Всякие старания подыскать подходы к новой любимице терпели неизменный крах: на любые осторожные расспросы Элишка, невинно хлопая огромными голубыми глазами, отвечала, что Его Величество велел сии темы не обсуждать, имена вопрошающих становились известны Рудольфу уже через полчаса, и попытки вызнать через нее хоть что-то постепенно сошли на нет. Благо Богемии в ее сознании прочно увязывалось с пожеланиями Императора, национальные устремления Элишка воспринимала отстраненно, а политические перипетии были для нее слишком сложны. Рудольфа она также именовала именем, данным ему отцом при рождении, однако скорее по привычке, воспитанной в приютившей ее семье. По-немецки она говорила кошмарно, но не по собственному произволению, а от недостатка дарования и практики — 'господин Вацлав' наверняка общался с нею на родном языке, а то и, по большей части, без использования слов вовсе. В целом, при всех ее недостатках, Элишка была приобретением со всех сторон неплохим: восемнадцатилетний возраст означал, что замену ей станут искать нескоро, неспособность к сложным рассуждениям устраняла опасность предательства по убеждениям, а бесконечное перед Рудольфом преклонение исключало возможность измены корыстной.

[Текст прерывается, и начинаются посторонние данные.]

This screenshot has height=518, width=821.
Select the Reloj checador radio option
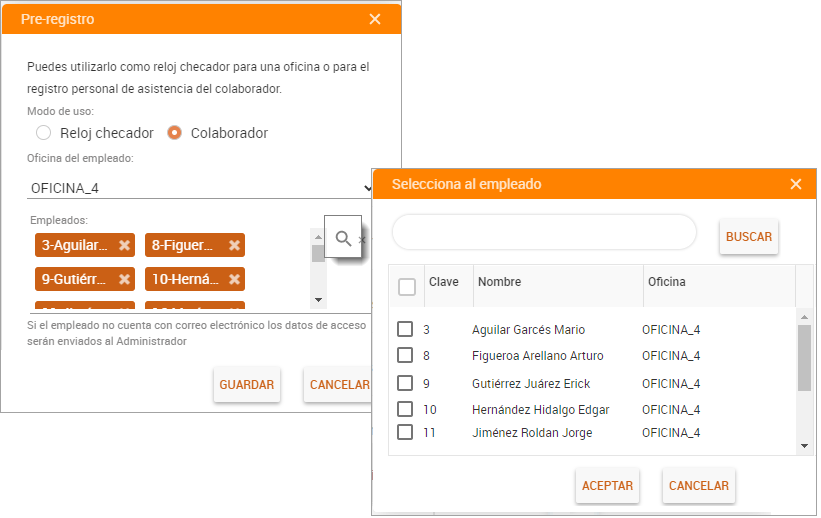point(43,133)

А кроме того, все же был на свете один человек, который умел вытрясти из нее нужную информацию, чем этот человек неизменно и пользовался во всякое свое посещение Карлштейна. Правда, информация эта была довольно скудна, и все, что обыкновенно удавалось выведать у императорской фаворитки, Адельхайда узнавала либо для проверки уже ей известного, либо ради детальностей, порою мелких и незначительных, однако имеющих некое опосредованное отношение к теме. Тяжкий вздох при упоминании, к примеру, позавчерашнего длительного уединения Императора в часовне означал, что Рудольф действительно несколько дней пребывал в подавленном расположении духа, хихиканье при произнесении имени обер-камергера подтверждало слух о его эпическом полете через половину рыцарского зала, когда нога запнулась на ровном месте. На прямые вопросы Элишка действительно никогда не отвечала, но вывести нужное из ее попыток поддерживать разговор на сторонние темы было несложно. Правда, для этого следовало обладать терпением и внимательностью, каковыми качествами богемский двор в большой степени не отличался. Однако для того, чтобы вот так отследить реакцию на свои слова или верно оценить некоторые оговорки собеседницы, надлежало если не в совершенстве, то хотя бы сносно владеть приемом, снисходительно именуемым 'девичьей болтовней' или, проще, женскими сплетнями. А вот этой науке Адельхайде пришлось обучаться, как иные учатся иноземным языкам или искусствам; о чем можно говорить с человеком, не обремененным мало-мальски развитым набором элементарных знаний о реальности и стремлением их развивать или хоть размышлять о них, она когда-то просто не представляла. Женское общество не казалось интересным, и ведущиеся в нем разговоры неизменно вызывали лишь два чувства: скуку или раздражение. Со временем это сложное умение — 'общаться' — выработалось и отточилось, но осознавалось лишь как необходимая часть работы, по-прежнему пробуждая в душе лишь тоскливость и досаду.